Information Geometry: The Shape of Probability

February 1, 2025·14 min read

mathematicsmachine-learningstatistics

What if probability distributions lived on a curved surface? This is the starting point of information geometry — a field that applies differential geometry to statistics, yielding deep insights into optimization, learning, and the nature of statistical models.

Statistical Manifolds

A parametric family of distributions $\{p_\theta : \theta \in \Theta\}$ forms a manifold where each point is a distribution and the coordinates are the parameters $\theta$ .

The natural metric on this manifold is the Fisher information matrix:

g_{ij}(\theta) = \mathbb{E}_{p_\theta}\left[\frac{\partial \log p_\theta}{\partial \theta_i} \frac{\partial \log p_\theta}{\partial \theta_j}\right]

This is the unique Riemannian metric (up to scaling) that is invariant under sufficient statistics — meaning it captures the intrinsic geometry of the statistical model, independent of parameterization.

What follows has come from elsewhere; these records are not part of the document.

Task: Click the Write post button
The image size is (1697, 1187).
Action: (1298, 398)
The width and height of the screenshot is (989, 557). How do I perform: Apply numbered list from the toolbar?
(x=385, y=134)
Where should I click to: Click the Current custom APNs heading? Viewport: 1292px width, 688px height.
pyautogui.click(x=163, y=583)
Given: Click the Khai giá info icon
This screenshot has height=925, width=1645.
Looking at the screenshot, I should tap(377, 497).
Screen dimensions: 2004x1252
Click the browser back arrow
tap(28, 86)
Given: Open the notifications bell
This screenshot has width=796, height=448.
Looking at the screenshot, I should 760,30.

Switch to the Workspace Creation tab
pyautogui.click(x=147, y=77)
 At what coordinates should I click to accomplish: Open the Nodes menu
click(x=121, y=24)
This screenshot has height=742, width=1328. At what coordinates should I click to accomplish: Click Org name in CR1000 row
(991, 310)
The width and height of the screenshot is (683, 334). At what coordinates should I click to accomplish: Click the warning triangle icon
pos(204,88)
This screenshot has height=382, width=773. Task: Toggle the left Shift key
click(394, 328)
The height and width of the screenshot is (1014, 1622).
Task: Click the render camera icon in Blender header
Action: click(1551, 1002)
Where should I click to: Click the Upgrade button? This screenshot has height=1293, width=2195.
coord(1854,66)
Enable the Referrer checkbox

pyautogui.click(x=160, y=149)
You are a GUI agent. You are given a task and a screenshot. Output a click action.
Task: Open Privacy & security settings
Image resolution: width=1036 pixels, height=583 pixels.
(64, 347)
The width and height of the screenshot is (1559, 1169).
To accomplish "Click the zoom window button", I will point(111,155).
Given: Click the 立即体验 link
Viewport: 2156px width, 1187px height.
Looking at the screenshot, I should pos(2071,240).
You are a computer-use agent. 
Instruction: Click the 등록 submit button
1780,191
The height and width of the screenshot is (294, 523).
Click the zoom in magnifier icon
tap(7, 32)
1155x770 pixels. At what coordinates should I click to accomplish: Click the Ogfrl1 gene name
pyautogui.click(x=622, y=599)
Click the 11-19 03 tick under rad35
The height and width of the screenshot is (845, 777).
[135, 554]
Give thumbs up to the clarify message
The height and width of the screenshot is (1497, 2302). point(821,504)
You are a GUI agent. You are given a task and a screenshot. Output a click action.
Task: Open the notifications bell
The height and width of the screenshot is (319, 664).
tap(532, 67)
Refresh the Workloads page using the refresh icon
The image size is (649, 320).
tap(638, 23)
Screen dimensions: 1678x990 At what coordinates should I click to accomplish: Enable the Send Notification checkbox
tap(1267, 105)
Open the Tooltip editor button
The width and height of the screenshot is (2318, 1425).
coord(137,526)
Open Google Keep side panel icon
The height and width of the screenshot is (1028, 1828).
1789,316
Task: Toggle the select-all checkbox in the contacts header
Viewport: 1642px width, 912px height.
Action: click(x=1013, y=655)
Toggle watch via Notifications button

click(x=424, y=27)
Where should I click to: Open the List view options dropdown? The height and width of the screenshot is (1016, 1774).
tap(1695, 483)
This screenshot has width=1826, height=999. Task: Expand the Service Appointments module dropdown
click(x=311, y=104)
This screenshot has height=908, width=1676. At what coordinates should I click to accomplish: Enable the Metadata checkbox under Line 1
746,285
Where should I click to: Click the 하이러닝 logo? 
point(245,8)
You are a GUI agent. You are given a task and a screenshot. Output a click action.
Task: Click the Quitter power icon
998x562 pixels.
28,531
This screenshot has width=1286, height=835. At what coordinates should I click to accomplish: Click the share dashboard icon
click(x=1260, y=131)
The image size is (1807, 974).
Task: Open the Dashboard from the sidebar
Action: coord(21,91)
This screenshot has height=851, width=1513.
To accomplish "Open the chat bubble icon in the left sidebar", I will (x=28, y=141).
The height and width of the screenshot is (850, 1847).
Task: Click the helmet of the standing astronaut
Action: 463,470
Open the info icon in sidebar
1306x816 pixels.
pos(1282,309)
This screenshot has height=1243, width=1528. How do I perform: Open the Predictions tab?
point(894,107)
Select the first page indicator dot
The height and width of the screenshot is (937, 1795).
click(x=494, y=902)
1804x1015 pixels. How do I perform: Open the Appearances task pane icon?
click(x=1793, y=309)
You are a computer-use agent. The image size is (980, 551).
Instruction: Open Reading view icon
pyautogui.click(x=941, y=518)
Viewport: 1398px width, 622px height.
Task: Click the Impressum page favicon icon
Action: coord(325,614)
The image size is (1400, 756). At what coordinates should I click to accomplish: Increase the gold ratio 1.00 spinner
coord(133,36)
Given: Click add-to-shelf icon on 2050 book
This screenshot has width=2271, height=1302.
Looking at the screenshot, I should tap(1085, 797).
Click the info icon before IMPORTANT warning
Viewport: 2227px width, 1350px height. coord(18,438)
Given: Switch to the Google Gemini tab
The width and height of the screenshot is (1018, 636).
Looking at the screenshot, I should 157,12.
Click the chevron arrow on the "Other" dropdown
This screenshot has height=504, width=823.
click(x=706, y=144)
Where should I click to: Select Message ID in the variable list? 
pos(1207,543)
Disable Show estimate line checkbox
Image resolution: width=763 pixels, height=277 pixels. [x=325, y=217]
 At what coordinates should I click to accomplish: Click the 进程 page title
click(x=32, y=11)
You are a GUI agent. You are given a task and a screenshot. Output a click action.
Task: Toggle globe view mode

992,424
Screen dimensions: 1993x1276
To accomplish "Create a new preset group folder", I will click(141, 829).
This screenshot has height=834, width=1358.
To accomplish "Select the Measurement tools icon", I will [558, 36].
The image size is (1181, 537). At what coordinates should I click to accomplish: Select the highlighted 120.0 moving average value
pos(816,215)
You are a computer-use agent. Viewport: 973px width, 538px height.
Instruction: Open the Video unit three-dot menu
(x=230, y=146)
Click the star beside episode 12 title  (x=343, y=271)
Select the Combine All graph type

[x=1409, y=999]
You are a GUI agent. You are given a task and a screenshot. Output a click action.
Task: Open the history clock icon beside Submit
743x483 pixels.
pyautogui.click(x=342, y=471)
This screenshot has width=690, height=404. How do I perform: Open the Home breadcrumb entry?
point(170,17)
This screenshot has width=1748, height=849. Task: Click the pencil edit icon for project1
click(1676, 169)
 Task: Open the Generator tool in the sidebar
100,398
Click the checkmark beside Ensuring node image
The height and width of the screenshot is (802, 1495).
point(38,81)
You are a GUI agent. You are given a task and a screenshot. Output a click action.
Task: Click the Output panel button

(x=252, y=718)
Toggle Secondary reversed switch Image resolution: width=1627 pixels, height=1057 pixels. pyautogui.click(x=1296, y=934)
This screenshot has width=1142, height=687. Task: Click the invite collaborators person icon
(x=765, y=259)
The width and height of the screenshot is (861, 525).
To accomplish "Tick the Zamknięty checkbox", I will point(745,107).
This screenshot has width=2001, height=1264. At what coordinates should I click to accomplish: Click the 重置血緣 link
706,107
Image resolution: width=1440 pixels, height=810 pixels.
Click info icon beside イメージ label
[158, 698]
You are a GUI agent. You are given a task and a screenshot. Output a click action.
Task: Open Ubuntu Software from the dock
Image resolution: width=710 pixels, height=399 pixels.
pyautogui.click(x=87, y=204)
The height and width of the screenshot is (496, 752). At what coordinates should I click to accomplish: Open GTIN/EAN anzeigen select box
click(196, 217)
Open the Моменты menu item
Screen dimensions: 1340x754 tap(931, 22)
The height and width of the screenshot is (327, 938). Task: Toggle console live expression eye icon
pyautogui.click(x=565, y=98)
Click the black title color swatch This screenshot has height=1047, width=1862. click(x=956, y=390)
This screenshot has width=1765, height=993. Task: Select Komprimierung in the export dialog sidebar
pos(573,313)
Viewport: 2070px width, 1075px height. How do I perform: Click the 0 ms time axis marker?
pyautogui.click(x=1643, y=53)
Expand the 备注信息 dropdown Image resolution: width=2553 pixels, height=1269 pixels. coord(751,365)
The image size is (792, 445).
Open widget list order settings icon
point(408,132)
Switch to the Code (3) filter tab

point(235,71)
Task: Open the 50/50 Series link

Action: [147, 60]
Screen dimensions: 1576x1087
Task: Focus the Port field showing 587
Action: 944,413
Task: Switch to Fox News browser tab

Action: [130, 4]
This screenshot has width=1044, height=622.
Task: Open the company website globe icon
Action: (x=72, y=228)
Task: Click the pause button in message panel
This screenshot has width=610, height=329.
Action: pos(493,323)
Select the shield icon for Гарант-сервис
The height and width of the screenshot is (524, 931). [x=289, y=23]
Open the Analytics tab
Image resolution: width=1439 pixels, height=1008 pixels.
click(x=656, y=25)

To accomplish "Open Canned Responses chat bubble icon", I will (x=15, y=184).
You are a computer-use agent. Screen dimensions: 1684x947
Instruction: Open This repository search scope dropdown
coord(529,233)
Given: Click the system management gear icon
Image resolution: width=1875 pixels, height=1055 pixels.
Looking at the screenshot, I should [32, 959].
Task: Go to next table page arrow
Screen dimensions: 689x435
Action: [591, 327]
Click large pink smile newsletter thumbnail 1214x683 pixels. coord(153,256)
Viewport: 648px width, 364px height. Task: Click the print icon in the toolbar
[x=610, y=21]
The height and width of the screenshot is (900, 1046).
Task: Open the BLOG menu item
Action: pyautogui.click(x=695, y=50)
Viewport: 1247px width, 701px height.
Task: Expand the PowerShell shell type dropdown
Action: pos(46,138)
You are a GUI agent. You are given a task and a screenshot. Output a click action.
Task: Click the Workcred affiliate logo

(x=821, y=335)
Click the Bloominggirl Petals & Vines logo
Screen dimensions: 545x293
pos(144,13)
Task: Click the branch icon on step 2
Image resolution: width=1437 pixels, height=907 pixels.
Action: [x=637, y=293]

The Fisher information matrix tells us how "distinguishable" nearby distributions are. Large eigenvalues mean the model is sensitive to parameter changes in that direction; small eigenvalues mean many parameter values give nearly the same distribution.

Geodesics and KL Divergence

On a statistical manifold, the KL divergence is approximately half the squared geodesic distance:

D_{\text{KL}}(p_\theta \| p_{\theta + d\theta}) \approx \frac{1}{2} \sum_{ij} g_{ij} \, d\theta_i \, d\theta_j

This means KL divergence is the natural "distance" induced by the Fisher metric — though it's not symmetric, reflecting the asymmetric nature of information.

Natural Gradient Descent

Standard gradient descent moves in the direction of steepest descent in parameter space. But parameter space is not the right space — the same distribution can be parameterized in many ways.

The natural gradient corrects for the geometry:

\tilde{\nabla} L(\theta) = \mathbf{F}^{-1} \nabla L(\theta)

where $\mathbf{F}$ is the Fisher information matrix. This gives the steepest descent direction in distribution space, not parameter space.

# Standard gradient descent
theta -= lr * grad

# Natural gradient descent
fisher_inv = torch.linalg.inv(fisher_matrix)
natural_grad = fisher_inv @ grad
theta -= lr * natural_grad

In practice, computing $\mathbf{F}^{-1}$ is expensive. Approximations like K-FAC and the empirical Fisher make natural gradient methods practical for deep learning.

The Bigger Picture

Information geometry connects:

Statistics: Fisher information, sufficiency, exponential families
Optimization: natural gradients, mirror descent
Physics: thermodynamics, entropy, statistical mechanics
Information theory: coding, channel capacity

The exponential and mixture families form dual coordinate systems on the statistical manifold — a beautiful duality that mirrors the Legendre transform in thermodynamics.